| Objectives |
1. According to the DifficultyEstimationService documentation, which version has the service been available since?
2. Please list every constant named in the DifficultyEstimationService documentation.
3. Extend the DifficultyEstimationService documentation beyond its last entry.

| Supplied passage |
## Start

Documentation

DifficultyEstimationService

Estimates text difficulty relative to a user's known vocabulary.

Tags
since
3.0.0

Table of Contents

Constants

BEGINNER_VOCAB_THRESHOLD  = 500
Known-word count below which a reader is treated as a beginner.
EASY_SUBJECTS  = ['children', 'juvenile', 'fairy tale', 'nursery', 'picture book', 'fable', 'primer', 'easy reading']
Subject keywords that indicate easier texts.
HARD_SUBJECTS  = ['philosophy', 'science', 'law', 'economics', 'political science', 'mathematics', 'psychology', 'theology', 'metaphysics', 'logic', 'jurisprudence', 'historiography']
Subject keywords that indicate harder texts.
LOOKUP_BATCH_SIZE  = 500
Maximum number of words per vocabulary lookup batch.
SAMPLE_WORD_COUNT  = 2000
Maximum number of words to sample for accurate coverage.

Methods

analyzeTextSample()  : array{total_words: int, total_unique_words: int, known_words: int, unknown_words: int, coverage_percent: float, difficulty_label: string, sample_unknown_words: list}|array{error: string}
Analyze a text sample for accurate vocabulary coverage.
classifySubjectsPublic()  : string
Classify subjects into a difficulty tier (public API).
estimateQuickTiers()  : array<int, string>
Estimate quick difficulty tiers for a batch of books.
getReaderProfile()  : array{vocabularySize: int, beginner: bool}
Build a reader profile for a language used to order home suggestions.
isBeginnerVocabulary()  : bool
Decide whether a known-word count puts the reader at beginner level.
classifySubjects()  : string
Classify subject list into a difficulty tier.
computeQuickTier()  : string
Compute quick difficulty tier from vocabulary size and subjects.
fetchTextContent()  : string|null
Fetch text content from a URL.

## End

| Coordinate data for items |
## Start

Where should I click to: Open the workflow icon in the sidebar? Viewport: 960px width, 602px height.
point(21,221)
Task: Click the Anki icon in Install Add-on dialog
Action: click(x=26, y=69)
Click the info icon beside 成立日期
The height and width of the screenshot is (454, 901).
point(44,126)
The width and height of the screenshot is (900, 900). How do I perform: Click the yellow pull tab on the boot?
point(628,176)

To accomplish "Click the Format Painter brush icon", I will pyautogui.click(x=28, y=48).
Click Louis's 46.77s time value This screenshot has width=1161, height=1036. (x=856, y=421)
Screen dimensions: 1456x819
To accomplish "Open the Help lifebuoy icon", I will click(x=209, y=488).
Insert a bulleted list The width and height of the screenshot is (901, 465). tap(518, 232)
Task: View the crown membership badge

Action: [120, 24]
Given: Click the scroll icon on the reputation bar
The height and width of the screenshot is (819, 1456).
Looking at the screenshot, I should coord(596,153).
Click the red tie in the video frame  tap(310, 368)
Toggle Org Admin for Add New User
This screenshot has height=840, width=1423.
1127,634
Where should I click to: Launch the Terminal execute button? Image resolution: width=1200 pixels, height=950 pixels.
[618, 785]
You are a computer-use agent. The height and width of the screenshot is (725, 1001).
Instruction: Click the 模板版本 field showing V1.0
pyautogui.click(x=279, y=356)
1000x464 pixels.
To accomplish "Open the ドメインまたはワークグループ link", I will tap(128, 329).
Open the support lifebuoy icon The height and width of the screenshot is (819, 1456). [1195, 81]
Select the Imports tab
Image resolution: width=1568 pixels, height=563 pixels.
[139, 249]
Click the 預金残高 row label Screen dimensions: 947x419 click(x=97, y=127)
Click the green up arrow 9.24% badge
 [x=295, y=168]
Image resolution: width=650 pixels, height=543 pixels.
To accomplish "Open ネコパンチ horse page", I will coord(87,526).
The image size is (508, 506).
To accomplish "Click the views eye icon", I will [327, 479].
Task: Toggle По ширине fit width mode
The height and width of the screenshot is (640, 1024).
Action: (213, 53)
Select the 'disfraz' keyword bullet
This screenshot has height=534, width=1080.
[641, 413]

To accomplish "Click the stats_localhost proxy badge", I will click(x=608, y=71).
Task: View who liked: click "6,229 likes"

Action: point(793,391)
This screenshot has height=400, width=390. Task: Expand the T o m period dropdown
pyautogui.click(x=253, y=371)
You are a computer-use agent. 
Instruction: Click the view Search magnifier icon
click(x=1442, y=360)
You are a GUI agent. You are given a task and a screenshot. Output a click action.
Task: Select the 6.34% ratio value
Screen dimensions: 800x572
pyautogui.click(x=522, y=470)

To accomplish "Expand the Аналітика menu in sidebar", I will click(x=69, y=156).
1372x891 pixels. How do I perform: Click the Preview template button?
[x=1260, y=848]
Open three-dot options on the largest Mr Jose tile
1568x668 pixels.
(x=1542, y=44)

## End

| Answers for the exercise |
1. 3.0.0

2. BEGINNER_VOCAB_THRESHOLD, EASY_SUBJECTS, HARD_SUBJECTS, LOOKUP_BATCH_SIZE, SAMPLE_WORD_COUNT

3.
getKnownWordCount()  : int
getLanguageParseSettings()  : array{regex: string, splitEachChar: bool}|null
Get language parsing settings for tokenization.
labelFromCoverage()  : string
Map coverage percentage to a human-readable difficulty label.
lookupKnownWords()  : array<int, string>
Look up which words from a list the user already knows.
tokenize()  : array<int, string>
Tokenize text into words using the language's word character regex.

Constants

BEGINNER_VOCAB_THRESHOLD

Known-word count below which a reader is treated as a beginner.

public mixed BEGINNER_VOCAB_THRESHOLD = 500

Matches the lower vocabulary threshold used by computeQuickTier(): under ~500 known words, even "easy" classics read hard, so beginners are better served by the Global Digital Library's early-grade readers.

EASY_SUBJECTS

Subject keywords that indicate easier texts.

private array<int, string> EASY_SUBJECTS = ['children', 'juvenile', 'fairy tale', 'nursery', 'picture book', 'fable', 'primer', 'easy reading']

HARD_SUBJECTS

Subject keywords that indicate harder texts.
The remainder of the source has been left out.